## INSTRUCTIONS TO FOLLOW:
Extract all lines in the data that contain the word "dimensions".

(PROVIDED MATERIAL Opens)

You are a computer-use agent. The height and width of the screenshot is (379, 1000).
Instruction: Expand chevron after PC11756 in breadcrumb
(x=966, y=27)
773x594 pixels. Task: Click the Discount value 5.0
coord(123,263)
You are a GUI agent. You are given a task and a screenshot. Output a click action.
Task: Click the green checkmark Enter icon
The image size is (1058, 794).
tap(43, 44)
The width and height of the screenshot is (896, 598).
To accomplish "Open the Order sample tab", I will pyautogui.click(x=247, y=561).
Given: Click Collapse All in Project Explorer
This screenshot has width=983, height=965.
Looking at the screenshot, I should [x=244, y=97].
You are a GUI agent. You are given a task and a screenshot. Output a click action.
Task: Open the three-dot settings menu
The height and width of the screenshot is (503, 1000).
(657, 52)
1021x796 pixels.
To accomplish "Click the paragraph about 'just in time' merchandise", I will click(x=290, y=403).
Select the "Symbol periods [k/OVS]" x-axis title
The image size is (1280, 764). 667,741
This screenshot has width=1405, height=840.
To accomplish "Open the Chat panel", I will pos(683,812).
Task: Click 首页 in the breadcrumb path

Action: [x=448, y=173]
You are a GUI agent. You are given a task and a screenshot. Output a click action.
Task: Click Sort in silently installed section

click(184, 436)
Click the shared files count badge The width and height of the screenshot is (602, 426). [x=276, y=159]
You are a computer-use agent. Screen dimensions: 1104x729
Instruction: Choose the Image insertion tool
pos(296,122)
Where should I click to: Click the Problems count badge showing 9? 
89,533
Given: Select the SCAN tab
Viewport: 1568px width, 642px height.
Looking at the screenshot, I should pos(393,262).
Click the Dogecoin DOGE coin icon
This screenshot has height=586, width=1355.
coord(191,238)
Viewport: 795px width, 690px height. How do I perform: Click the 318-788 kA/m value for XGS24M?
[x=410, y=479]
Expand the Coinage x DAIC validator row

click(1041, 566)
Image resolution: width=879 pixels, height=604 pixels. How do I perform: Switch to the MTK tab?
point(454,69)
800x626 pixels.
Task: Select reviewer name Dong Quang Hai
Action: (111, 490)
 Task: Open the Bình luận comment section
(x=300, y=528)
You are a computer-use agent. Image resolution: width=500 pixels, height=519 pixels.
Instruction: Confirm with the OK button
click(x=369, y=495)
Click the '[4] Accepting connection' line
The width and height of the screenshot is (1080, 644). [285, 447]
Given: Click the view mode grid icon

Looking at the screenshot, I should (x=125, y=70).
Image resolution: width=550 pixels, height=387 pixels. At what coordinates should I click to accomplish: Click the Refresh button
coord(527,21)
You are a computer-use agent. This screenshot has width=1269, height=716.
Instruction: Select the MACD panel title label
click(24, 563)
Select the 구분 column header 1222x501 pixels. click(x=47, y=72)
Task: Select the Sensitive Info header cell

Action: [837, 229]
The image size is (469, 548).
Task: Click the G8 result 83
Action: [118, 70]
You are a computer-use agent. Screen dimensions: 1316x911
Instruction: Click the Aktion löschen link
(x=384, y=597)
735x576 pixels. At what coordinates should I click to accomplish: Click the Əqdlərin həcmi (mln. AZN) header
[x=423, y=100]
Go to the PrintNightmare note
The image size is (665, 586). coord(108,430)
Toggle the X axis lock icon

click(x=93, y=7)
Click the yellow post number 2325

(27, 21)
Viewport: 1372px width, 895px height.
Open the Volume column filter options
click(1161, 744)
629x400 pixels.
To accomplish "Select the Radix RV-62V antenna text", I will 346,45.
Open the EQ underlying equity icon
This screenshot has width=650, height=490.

(PROVIDED MATERIAL Closes)

## OUTPUT:
You are a computer-use agent. Screen dimensions: 1104x729
You are a computer-use agent. Screen dimensions: 1316x911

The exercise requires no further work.